• [WRITTEN EXERCISE A]
Reproduce the Fair Work Commission decision below in full, word for word.
[Start DOCUMENT SECTION]
Julianne Young v Maitland City Council

Case

[2024] FWC 3124

12 NOVEMBER 2024


[2024] FWC 3124

FAIR WORK COMMISSION

DECISION

Fair Work Act 2009

s.394—Unfair dismissal

Julianne Young
v

Maitland City Council

(U2024/8056)

DEPUTY PRESIDENT EASTON

SYDNEY, 12 NOVEMBER 2024

Application for an unfair dismissal remedy – applicant’s conduct or omissions show that they are no longer willing to participate in their own case - application dismissed under s.587(3).

  1. On 11 July 2024 Ms Julianne Young made an unfair dismissal application to the Fair Work Commission under s.394 of the Fair Work Act 2009 (Cth).

  1. For the reasons that follow I am satisfied that Ms Young’s application should be dismissed for want of prosecution.

  1. Ms Young advised in the Form F2 Unfair Dismissal Application that she was employed by Maitland City Council.  On the information provided by Ms Young, she is a Local Government employee in New South Wales and is not entitled to make an unfair dismissal claim because she was not employed by a National System Employer.
[End DOCUMENT SECTION]
• [WRITTEN EXERCISE B]
Copy out the part of the listing from the line containing "Click the Zoom magnifier tool" through the line containing "This screenshot has height=663, width=1038.", keeping it word for word.
[Start DATA LINES]
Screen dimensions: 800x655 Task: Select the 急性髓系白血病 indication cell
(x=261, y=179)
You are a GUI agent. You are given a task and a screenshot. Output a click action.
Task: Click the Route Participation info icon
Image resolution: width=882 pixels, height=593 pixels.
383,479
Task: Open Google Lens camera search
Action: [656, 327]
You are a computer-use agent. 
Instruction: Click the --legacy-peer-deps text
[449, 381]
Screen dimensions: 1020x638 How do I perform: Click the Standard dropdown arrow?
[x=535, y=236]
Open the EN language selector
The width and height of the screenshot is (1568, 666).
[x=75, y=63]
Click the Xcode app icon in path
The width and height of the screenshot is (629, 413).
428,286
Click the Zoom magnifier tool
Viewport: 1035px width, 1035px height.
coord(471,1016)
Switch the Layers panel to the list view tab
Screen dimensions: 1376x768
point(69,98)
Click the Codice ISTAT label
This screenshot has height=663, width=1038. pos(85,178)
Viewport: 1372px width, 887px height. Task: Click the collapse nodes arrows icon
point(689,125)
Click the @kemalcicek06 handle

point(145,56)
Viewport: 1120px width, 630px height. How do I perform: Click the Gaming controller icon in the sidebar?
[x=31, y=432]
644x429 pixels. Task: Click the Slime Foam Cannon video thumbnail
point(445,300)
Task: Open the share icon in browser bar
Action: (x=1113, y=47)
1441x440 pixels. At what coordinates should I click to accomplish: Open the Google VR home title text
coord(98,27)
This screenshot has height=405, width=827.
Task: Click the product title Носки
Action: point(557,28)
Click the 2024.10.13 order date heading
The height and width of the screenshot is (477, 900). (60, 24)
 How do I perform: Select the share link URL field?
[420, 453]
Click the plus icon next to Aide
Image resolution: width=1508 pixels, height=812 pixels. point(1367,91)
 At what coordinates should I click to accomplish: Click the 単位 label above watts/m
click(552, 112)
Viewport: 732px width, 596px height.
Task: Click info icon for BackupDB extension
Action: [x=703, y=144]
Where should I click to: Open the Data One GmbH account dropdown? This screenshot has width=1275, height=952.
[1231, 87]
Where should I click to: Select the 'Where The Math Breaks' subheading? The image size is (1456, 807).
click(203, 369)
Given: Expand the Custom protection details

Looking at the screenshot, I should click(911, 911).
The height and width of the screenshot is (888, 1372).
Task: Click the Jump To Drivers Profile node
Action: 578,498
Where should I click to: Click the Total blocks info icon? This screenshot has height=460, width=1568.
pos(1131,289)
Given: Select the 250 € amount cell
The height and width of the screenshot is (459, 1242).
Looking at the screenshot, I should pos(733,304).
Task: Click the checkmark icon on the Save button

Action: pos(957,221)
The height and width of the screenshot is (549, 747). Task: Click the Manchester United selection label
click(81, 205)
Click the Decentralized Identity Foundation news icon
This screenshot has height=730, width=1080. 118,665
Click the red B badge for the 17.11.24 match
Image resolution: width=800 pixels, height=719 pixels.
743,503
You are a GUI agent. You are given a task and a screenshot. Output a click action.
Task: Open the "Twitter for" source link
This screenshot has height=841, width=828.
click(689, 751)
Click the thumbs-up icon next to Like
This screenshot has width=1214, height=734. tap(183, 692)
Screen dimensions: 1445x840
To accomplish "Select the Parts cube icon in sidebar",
[End DATA LINES]
• [CORRECT ANSWER A]
Julianne Young v Maitland City Council

Case

[2024] FWC 3124

12 NOVEMBER 2024


[2024] FWC 3124

FAIR WORK COMMISSION

DECISION

Fair Work Act 2009

s.394—Unfair dismissal

Julianne Young
v

Maitland City Council

(U2024/8056)

DEPUTY PRESIDENT EASTON

SYDNEY, 12 NOVEMBER 2024

Application for an unfair dismissal remedy – applicant’s conduct or omissions show that they are no longer willing to participate in their own case - application dismissed under s.587(3).

  1. On 11 July 2024 Ms Julianne Young made an unfair dismissal application to the Fair Work Commission under s.394 of the Fair Work Act 2009 (Cth).

  1. For the reasons that follow I am satisfied that Ms Young’s application should be dismissed for want of prosecution.

  1. Ms Young advised in the Form F2 Unfair Dismissal Application that she was employed by Maitland City Council.  On the information provided by Ms Young, she is a Local Government employee in New South Wales and is not entitled to make an unfair dismissal claim because she was not employed by a National System Employer.

• [CORRECT ANSWER B]
Click the Zoom magnifier tool
Viewport: 1035px width, 1035px height.
coord(471,1016)
Switch the Layers panel to the list view tab
Screen dimensions: 1376x768
point(69,98)
Click the Codice ISTAT label
This screenshot has height=663, width=1038. pos(85,178)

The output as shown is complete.